India is one of the rarest lands that is an amalgam of different religions, cultures, and traditions. All the individuals, irrespective of their religion live harmoniously. The country has people of various ethnicities, it is home to many Indian traditional paintings. In fact, there are many people who earn a living by making such paintings. Art and craft is an inevitable part of India, it is practiced by many native artists. All of them are extremely creative and use many artistic and basic elements to make exquisite and unique art and craft. The general public finds the effortless yet intricate patterns very fascinating all across the world.
Since time immemorial, these paintings have festooned the walls, homes, clothes etc. of the Indian streets and houses. However, as, time passed by and new art form came into being, people started considering this art form as primeval and obsolete. Thus, their visibility got reduced drastically. It was only with the advent of the 20th century that these paintings revived. This sudden change happened due to the research and studies that were being carried out by various students and groups that people started realizing the vitality of these Indian traditional paintings.
Nevertheless, Indian land has an assortment of paintings. A unique trait about these paintings is that they reflect the social issues, traditions, cultures, and beliefs uniquely. Many of them are taken by people as souvenirs too. Clearly, the paintings are as diverse as the culture itself. Hence, in this article, we have mentioned some of the most famous Indian traditional paintings. Take a look.
- Madhubani Paintings-
The painting style has originated in Bihar. The word Madhubani means ‘Madhu’ means Honey and ‘ban’ means forest. Thus, these paintings are developed by the people living in the hilly and wooded terrains of the Bihar region. The artisans used to create Madhubani paintings on the walls. The art was basically practiced by the women residing in the villages of Bihar. They used to make deities of Hindus using intricate geometrical patterns. Moreover, the art was used by the practitioners as a way of showcasing their love for nature and respect for the divine. The art was earlier practiced on mud walls but is now also made on hand-made papers, canvas, and fabrics.
- Kalamkari Paintings-
Kalamkari is originally an art style of Persia which was adopted by few Indian regions like Andhra Pradesh and Machilipatnam. As the name suggests, Kalamkari is an art form which is made by Kalam ‘Pen’ and is a Kari ‘Craftsmaship’. This painting style is the one which uses pen to make patterns on a canvas which is filled with colors later on. Moreover, the paintings are made using only natural and organic ingredients. The fabric used to make these paintings is usually found glossy. It looks glossy as the mixture is first immersed in resin and cow milk for almost an hour. The fermented jagri and water too is used after that. After applying every material, the canvas is left for cooling. The cloth undergoes at least 15-20 washes. The colors are made of tints of plants, flowers, seeds and cow’s dung.
- Pattachitra Paintings-
This painting was used initially to tell stories. The painting style used to revolve primarily around the Lord Jagannath. The paintings used to portray Lord Jagannath using various colors and paintings in different forms. The art form used to depict a few elements of nature as well. Krishna would be depicted in blue and Gopis using the shades of brown, purple and golden. The painters used to make these paintings with buffalo’s neck and hair of Mongoose and rat.

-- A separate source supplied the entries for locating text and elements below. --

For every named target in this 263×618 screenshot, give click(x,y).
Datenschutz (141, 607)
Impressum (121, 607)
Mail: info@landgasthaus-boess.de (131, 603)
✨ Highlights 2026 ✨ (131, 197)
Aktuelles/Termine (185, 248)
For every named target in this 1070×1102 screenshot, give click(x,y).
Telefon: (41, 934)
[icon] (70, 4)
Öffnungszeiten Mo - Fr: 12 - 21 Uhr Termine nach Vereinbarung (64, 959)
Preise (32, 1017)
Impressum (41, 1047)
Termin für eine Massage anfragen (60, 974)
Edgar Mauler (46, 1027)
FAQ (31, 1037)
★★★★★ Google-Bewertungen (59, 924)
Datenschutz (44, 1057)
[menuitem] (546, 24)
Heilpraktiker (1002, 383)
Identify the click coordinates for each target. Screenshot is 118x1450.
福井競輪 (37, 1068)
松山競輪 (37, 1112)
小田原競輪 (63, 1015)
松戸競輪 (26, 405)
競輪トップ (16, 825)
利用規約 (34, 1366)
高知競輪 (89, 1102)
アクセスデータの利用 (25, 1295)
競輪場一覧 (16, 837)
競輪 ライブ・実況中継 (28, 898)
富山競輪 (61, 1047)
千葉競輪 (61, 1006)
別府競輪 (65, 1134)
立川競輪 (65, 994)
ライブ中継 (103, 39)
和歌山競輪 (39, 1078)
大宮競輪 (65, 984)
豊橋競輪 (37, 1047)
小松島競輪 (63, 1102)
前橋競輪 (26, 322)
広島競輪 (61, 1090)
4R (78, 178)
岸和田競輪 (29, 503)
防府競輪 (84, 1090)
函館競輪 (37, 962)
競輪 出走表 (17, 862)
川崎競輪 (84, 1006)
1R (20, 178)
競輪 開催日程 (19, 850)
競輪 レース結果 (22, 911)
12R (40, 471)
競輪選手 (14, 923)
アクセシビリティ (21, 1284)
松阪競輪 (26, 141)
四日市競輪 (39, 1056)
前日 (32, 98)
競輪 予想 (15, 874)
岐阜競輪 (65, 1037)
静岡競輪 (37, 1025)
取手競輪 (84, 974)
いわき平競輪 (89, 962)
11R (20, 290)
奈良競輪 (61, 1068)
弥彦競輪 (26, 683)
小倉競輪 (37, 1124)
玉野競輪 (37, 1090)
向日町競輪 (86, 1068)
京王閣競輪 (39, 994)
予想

Although there are many paintings, the foretold paintings are the ones which are extremely popular and known. The Indian culture and art are vanishing in this world which is largely influenced by modern art. Hence, it is inevitable to revive traditional paintings of India and reminiscing them every now and then. Traditional art speaks volume about the culture of India and thus it is necessary to promote the artisans to start doing it again.